Für was englischer Humor so alles herhalten muss
Die Iremongers bilden im 19. Jahrhundert eine wichtige Dynastie in einem London der Phantasie. Sie sind aus Müll- und Lumpensammlern hervorgegangen, haben großen Reichtum und somit erheblichen Einfluss erlangt und jetzt sind sie es, die in vielen Dingen den Ton angeben. Jedes Familienmitglied hat eine Besonderheit, bekommt es doch ein individuelles Geburtsobjekt zugeteilt. Das kann eine kleine oder belanglose Sache sein, denkbar ist aber auch ein schwerer, sperriger Gegenstand – der natürlich dann seinen Eigentümer zu quasi lebenslangem Hausarrest verdonnert. Selbstverständlich hat auch der fast 16jährige Clodius Iremonger ein solches Objekt – in seinem Fall einen Badewannenstöpsel – erhalten. Clod zeichnet aber eine besondere Gabe aus, die seinen Verwandten fehlt, kann er doch hören, wie die Geburtsobjekte ihre Namen raunen. Eigenartig ist allerdings, dass die Namen der Objekte, denen von ganz normalen Menschen sehr ähnlich sind, noch eigenartiger ist, dass diese unbelebten Dinge, plötzlich ein Eigenleben zu entwickeln scheinen.
So heiter wie eine verregnete Woche
Der englische Autor Edward Carey beschreibt in seinem ersten Iremonger-Werk eine skurrile Welt. Die Iremonger leben in einem Gebirge von Müll, das sich mittlerweile offensichtlich über große Teile Englands erstreckt und gehen hier ihren seltsamen Familienbräuchen nach. Wer das 15. Lebensjahr vollendet hat, wird alsbald mit einer Verwandten verheiratet, eine Mitsprache hat er nicht, aber immerhin darf er ab diesem Geburtstag dann endlich lange Hosen tragen. Einiges aus diesen Geschichten erinnerte an ein England, wie es die düsteren Kapitel aus den Werken von Charles Dickens beschrieb. Unterstrichen wird das auch durch die melancholischen Illustrationen, die die Heiterkeit eines Begräbnisses ausstrahlen. Kinder werden hier verprügelt, Haustiere totgetreten und die Dienerschaft erhält jeden Abend einen Löffel eines seltsamen Pulvers verabreicht, das sie offensichtlich ruhig stellen soll. Wer gut gelaunt in dieses Buch einsteigt, wird alsbald erfahren, wie sich auch die beste Laune zu einer miesepetrigen Haltung abkühlen kann.
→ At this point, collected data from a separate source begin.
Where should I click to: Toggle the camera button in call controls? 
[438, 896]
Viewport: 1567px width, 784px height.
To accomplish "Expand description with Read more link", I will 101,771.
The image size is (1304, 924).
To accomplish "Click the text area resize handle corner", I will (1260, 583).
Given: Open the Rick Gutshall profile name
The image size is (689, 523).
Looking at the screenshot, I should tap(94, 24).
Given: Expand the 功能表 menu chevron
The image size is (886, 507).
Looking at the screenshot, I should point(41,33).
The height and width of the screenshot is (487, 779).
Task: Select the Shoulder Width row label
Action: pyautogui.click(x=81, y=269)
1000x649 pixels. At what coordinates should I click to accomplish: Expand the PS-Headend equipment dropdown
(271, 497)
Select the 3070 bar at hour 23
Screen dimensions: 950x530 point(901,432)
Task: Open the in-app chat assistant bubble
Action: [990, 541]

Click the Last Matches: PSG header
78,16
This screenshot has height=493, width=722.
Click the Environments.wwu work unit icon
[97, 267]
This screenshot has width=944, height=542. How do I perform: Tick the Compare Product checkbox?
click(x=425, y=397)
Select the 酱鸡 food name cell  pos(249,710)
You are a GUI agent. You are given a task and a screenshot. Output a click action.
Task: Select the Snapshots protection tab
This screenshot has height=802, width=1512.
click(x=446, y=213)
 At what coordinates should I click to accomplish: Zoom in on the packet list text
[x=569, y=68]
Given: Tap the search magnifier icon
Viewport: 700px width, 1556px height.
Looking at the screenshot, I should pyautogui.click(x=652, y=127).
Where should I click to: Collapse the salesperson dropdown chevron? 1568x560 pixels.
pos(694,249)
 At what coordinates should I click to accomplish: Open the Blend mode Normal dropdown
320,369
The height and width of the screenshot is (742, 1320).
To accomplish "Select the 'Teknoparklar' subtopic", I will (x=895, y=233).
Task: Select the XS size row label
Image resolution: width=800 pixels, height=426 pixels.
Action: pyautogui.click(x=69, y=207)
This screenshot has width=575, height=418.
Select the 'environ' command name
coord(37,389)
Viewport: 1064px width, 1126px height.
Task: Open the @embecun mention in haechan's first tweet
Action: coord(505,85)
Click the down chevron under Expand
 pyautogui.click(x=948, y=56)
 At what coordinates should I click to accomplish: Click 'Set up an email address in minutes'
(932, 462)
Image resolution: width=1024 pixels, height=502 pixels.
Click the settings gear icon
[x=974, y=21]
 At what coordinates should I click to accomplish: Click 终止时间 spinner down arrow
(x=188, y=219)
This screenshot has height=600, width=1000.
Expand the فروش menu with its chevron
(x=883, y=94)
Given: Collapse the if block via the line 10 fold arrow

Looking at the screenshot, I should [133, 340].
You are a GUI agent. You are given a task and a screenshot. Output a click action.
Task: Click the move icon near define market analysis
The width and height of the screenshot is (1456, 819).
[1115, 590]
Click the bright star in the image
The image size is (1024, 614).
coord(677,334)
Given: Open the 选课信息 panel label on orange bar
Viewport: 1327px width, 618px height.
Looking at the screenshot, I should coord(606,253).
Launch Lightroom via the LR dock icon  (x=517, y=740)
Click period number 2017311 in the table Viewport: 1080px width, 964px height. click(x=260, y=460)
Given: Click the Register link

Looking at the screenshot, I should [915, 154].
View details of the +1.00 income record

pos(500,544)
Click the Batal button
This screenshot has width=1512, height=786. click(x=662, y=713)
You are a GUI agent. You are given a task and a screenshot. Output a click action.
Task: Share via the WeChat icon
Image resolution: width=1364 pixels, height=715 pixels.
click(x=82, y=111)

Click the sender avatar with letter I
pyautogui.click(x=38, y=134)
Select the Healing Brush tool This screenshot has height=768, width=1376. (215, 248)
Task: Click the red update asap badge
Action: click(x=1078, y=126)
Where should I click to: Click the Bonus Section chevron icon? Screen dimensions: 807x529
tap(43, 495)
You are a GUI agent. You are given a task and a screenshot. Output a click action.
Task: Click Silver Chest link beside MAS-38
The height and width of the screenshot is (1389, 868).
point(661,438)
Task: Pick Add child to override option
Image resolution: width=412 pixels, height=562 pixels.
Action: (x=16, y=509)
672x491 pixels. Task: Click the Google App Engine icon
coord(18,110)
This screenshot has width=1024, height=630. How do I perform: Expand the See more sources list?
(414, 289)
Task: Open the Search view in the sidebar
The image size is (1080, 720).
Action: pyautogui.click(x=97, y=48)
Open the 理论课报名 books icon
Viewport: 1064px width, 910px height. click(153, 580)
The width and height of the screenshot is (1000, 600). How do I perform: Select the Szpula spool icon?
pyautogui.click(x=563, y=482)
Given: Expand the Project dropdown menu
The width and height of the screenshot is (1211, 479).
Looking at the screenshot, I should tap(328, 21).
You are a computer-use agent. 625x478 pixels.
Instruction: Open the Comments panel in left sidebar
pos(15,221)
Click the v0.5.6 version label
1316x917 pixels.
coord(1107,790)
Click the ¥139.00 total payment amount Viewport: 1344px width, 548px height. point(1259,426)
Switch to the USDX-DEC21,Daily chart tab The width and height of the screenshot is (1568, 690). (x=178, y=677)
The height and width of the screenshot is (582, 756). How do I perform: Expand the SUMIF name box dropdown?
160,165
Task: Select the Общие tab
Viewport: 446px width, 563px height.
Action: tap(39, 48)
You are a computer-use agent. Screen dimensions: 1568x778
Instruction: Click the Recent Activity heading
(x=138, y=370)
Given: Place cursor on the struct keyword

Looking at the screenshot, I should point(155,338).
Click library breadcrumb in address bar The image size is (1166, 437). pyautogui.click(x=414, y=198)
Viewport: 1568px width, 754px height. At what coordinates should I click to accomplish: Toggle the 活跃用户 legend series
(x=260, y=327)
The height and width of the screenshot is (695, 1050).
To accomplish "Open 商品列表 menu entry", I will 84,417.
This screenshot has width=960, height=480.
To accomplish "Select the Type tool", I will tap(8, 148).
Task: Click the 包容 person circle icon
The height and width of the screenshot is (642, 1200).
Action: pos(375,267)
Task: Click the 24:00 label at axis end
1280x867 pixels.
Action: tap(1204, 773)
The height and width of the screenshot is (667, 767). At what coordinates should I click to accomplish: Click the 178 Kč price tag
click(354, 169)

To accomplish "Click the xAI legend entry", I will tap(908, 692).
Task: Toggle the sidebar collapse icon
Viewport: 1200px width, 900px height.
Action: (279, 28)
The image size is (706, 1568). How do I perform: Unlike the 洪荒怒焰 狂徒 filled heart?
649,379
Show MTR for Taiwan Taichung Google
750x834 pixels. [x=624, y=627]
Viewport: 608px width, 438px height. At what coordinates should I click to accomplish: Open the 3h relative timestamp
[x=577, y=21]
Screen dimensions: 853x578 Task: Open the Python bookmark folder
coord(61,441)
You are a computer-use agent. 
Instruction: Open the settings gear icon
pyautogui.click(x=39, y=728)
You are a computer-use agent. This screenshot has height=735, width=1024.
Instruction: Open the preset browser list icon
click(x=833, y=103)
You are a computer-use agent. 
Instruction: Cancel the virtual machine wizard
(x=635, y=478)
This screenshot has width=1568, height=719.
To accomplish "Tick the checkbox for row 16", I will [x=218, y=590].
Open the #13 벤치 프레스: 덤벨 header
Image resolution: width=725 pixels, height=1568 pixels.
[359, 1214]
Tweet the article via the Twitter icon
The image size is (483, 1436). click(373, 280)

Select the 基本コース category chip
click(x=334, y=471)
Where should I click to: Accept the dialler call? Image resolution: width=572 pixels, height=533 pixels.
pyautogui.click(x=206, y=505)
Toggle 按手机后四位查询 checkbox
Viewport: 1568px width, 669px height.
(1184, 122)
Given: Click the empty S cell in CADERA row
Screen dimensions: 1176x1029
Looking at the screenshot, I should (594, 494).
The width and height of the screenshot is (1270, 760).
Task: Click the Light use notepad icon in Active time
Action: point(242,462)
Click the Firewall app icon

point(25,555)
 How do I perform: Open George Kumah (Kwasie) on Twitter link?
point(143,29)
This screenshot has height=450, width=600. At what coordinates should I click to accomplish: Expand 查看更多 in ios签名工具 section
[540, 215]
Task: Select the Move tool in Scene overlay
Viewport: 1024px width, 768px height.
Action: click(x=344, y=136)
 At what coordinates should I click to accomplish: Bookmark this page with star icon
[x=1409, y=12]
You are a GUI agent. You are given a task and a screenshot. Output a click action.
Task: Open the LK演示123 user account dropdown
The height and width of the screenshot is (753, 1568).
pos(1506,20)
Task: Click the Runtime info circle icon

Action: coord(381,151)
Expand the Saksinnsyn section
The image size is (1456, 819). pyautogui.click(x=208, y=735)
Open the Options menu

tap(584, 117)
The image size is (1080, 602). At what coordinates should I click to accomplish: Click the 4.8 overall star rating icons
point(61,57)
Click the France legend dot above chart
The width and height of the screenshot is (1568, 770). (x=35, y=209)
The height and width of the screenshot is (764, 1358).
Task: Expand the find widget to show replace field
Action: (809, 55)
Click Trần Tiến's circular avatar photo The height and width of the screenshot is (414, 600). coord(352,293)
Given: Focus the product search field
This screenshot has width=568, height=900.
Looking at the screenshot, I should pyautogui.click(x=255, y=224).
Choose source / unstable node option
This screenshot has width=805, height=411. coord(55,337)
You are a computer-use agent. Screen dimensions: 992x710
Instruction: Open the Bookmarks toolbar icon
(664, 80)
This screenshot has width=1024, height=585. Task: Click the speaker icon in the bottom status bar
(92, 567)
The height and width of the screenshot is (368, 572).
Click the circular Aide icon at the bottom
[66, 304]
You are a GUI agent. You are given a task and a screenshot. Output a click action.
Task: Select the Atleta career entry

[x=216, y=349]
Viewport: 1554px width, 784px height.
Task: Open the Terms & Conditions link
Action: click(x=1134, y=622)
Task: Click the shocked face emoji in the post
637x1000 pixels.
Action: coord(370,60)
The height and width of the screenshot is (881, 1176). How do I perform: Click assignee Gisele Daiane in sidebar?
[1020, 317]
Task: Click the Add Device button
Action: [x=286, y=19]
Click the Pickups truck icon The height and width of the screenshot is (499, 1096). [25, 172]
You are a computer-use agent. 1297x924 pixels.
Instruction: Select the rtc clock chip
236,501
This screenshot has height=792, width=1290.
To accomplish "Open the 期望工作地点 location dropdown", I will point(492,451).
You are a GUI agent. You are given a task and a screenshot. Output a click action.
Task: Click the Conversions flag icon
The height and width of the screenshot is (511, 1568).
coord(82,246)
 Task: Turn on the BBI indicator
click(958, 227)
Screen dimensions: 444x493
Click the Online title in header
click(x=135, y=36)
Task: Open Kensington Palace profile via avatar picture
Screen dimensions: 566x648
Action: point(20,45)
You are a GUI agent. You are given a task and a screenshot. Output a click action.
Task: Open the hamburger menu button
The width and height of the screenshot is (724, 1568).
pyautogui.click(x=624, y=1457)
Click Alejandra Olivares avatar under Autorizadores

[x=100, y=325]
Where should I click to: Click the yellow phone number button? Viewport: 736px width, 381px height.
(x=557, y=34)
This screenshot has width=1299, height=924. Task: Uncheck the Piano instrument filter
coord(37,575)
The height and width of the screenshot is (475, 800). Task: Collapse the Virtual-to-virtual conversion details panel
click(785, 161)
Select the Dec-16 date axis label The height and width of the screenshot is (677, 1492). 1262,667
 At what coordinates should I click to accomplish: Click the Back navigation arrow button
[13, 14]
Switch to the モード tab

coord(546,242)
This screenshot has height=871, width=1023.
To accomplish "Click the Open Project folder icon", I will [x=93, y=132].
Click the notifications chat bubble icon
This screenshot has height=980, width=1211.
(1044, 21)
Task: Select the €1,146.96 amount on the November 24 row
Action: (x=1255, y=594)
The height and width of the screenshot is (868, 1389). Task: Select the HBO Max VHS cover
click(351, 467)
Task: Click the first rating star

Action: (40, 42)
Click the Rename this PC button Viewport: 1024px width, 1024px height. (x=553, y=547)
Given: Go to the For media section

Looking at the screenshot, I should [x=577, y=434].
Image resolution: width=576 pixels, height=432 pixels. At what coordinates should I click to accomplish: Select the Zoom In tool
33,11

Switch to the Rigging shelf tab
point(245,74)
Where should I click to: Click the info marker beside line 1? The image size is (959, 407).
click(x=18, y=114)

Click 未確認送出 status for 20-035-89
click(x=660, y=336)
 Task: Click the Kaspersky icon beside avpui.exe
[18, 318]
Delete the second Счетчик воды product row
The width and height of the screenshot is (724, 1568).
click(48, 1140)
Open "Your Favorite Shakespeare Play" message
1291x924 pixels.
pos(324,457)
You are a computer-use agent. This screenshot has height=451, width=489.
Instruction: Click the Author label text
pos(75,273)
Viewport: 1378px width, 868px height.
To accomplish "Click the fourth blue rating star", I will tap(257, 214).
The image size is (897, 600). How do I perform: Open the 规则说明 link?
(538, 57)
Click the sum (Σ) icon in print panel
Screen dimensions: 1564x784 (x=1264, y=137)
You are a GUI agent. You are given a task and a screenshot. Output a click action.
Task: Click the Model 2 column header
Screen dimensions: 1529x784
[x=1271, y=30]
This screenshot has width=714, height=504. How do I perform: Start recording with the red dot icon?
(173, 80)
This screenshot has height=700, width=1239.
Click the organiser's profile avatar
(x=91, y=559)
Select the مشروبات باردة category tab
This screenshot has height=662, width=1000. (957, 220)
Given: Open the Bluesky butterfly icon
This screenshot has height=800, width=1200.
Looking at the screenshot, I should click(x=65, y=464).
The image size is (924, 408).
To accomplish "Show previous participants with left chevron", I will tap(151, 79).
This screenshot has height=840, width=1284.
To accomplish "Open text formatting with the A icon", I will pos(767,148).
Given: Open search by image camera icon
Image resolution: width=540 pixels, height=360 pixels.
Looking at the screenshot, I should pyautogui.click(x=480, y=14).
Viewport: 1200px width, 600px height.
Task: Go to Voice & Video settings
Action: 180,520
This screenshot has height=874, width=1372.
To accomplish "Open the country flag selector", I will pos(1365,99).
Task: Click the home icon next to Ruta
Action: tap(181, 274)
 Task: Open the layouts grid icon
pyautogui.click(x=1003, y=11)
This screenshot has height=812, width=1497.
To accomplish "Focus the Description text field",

Robert Burrington, Freddy Turner, Robert Burrington, Freddy Turner
Dennoch – sicherlich muss nicht jedes Buch Heiterkeit oder Hochspannung ausstrahlen. Trotzdem ist die hier vermittelte Düsterkeit teilweise schon ein starker Tobak. Was mich bei der Lektüre aber wirklich nervte, war die gebetsmühlenartige Wiederholung verschiedener Themen. Spätestens nach dem ersten Drittel hat vermutlich jeder begriffen, dass Clod Iremonger Objekte sprechen hören kann. Sicher wäre es nicht nötig gewesen, diese Fähigkeit immer und immer wieder zu wiederholen.
Überhaupt ist vieles sehr umständlich beschrieben und eine Frage, die mit einem schlichten „Ja“ oder „Nein“ beantwortet werden könnte, dehnt sich gerne mit nachfragen, ausweichen, nochmal fragen, halb beantworten und nochmal nachhaken auf eine Seite aus. Mir war vieles zu umständlich, zu getragen und überhaupt erschloss es sich mir nicht, warum die halbe britische Insel offensichtlich im Müll versank. Denkbar ist, dass ich das Buch schlicht und ergreifend nicht verstanden habe, aber die Lektüre war für mich harte Arbeit und die Ankündigung von Band 2 dann schon fast eine Drohung. Auch die sicherlich spezielle Wendung des Buches und die damit verbundene Erklärung, warum die Geburtsobjekte einen Namen nennen und plötzlich eigenartige Aktivitäten aufweisen, konnte mich nicht mehr überzeugen, dauerte es doch für meinen Geschmack viel zu lange, ehe es hier zu einer Auflösung kam.
Fazit
Die Verlobte, die so gern Brustwarzen zwischen die Finger klemmt und sie verdreht, das Haustier, dem mit einem sanften Knacken der Hals herumgedreht wird, dazwischen deprimierte Figuren und eigenartige Darsteller – den englischen Humor hatte ich weiß Gott anders in Erinnerung!